Can EV charger can be installed via this?
thanks
Hmmm...
That raises a lot of questions in my mind!
1: The Steel Wire Armoured (SWA) cable size needs to be known.
What does the white writing say on the outer black sheath below the junction box?
2: Have you located the other end of that SWA cable within the house?
It may not be derived from the main consumer unit.
It could equally be a spur from a ring main.... which should have a fuse, but may not.
3: What do the brown and blue wires supply inside the garage?
4: We don't like screwed terminal strips any more(!). But that 3-way could readily be replaced by three 2-pole WAGO connectors.
You're not going to be able to run a 7.5kW charger from that SWA cable anyway.
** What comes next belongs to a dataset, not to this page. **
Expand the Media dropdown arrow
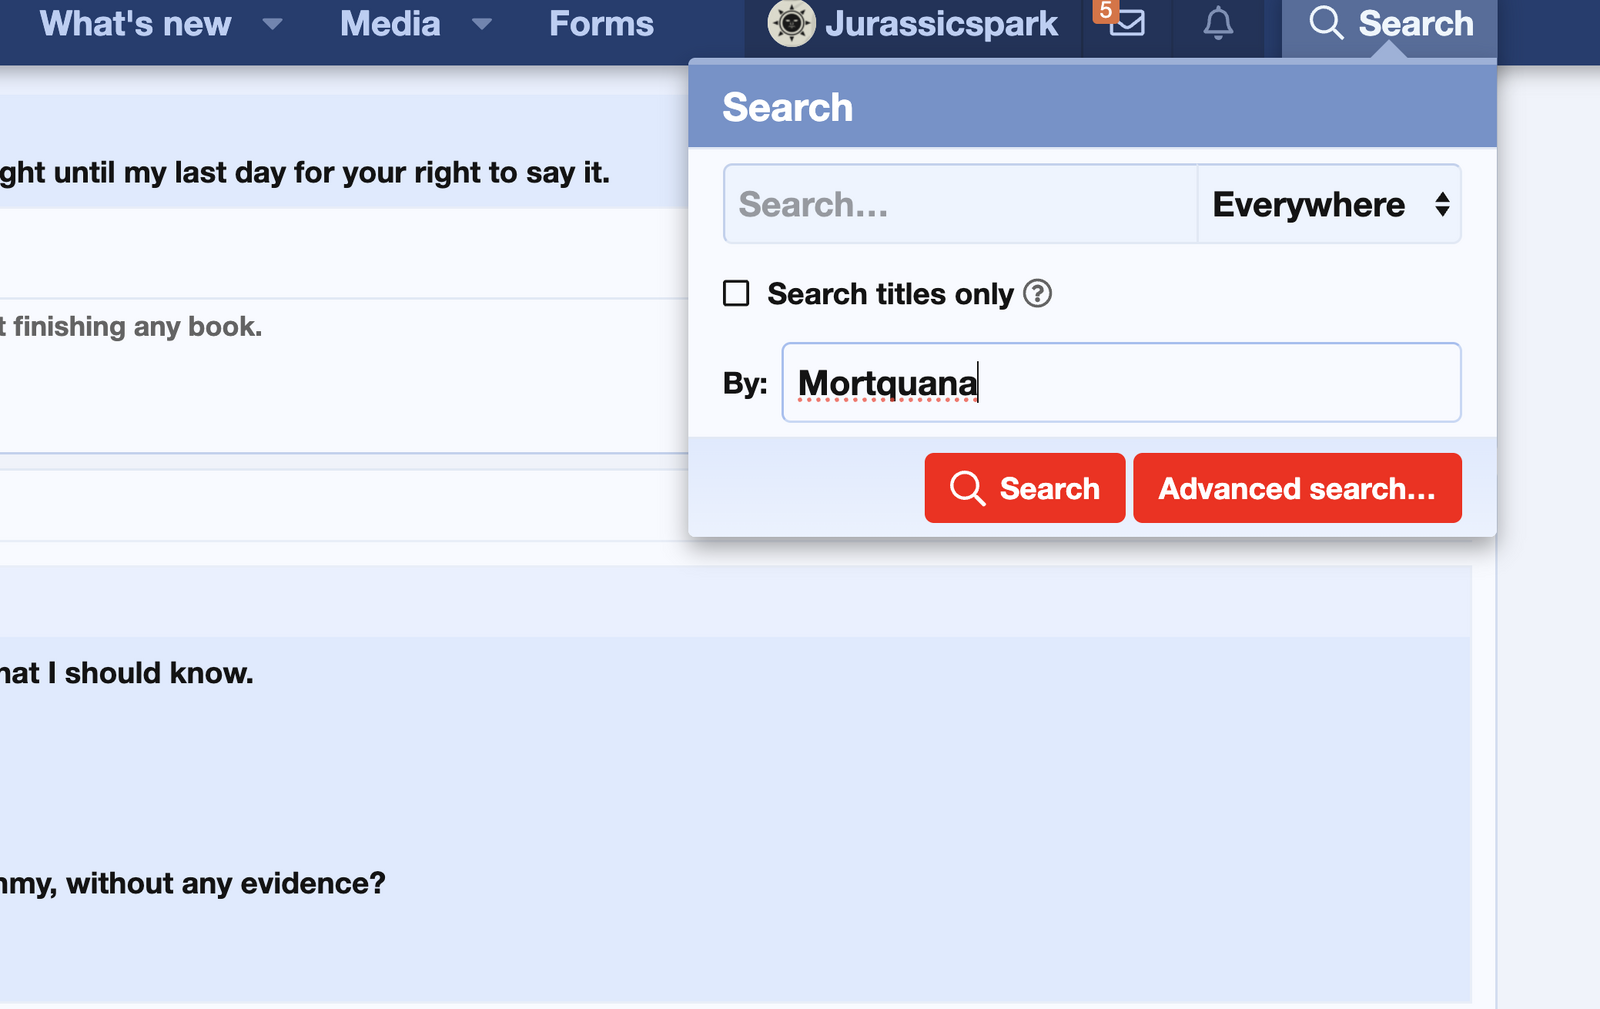 click(482, 24)
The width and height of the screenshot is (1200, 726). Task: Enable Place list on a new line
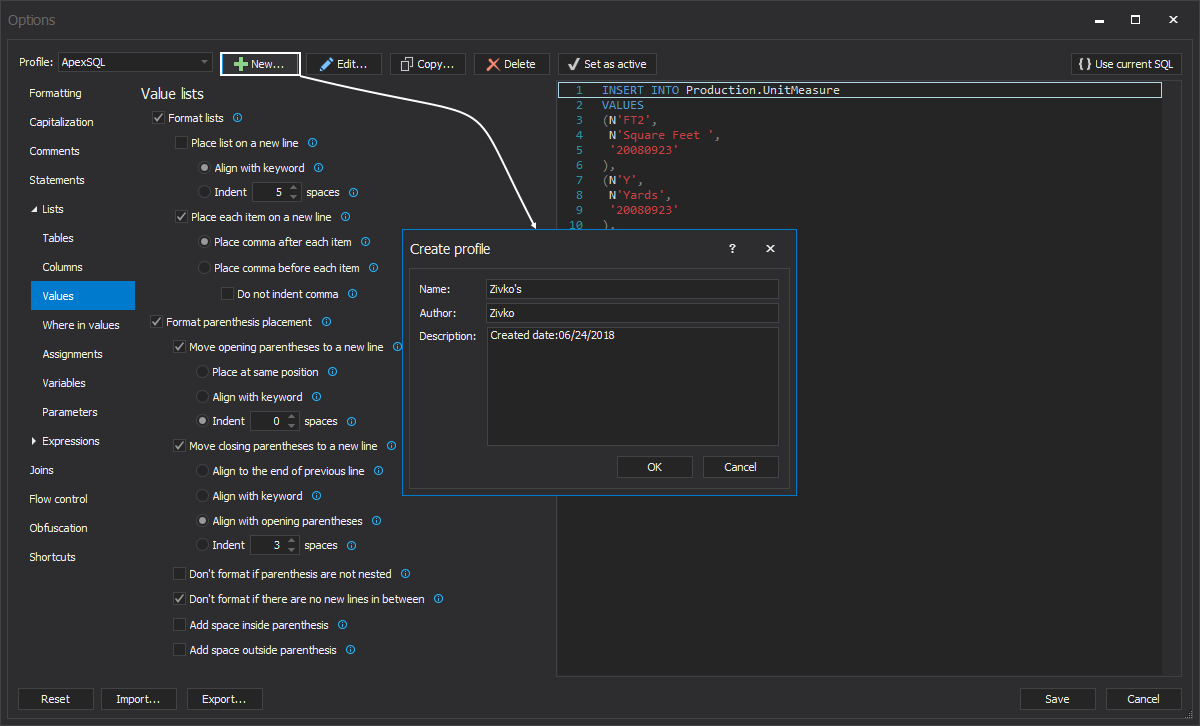click(181, 143)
It would need to be around 6mm² for that.
But you might still be able to draw 16A, depending on the conductor size and where the house-end connects.
I have a 32A 3-pin round blue connector for my EV, with no actual charger at all.
There is a 16A equivalent which you could consider.
Save energy... recycle electrons!
@transparent Thank you for your reply. It's going to be difficult to find the other end. That unit on the garage wall is in neighbours garden 🙄
So whose electricity is passing through that junction box?
What socket (or light) does it feed within your garage?
Which of the trips in your consumer unit render that socket 'dead'?
Any of them?
Save energy... recycle electrons!
@transparent I checked, Electricity is going through our power supply and the fuse pic attached.
In garage it is connected to plug socket and to a bulb. I have checked the trip too. Pic attached.
Thanks,
Hem
I checked, Electricity is going through our power supply and the fuse pic attached.
In garage it is connected to plug socket and to a bulb. I have checked the trip too. Pic attached.
Thanks,
Hem
The fact that the MCB is rated 16A tells us what we need to know.
If you were sure to use no garage light or socket at the same time, then you'd be able to draw 16A for the EV.
Unless you have any other evidence that the SW cable is larger than 1.5mm² then you shouldn't increase the rating of the MCB.
There's a cable-size calculator here on the TLC Direct website which can 'play' with to see what's possible.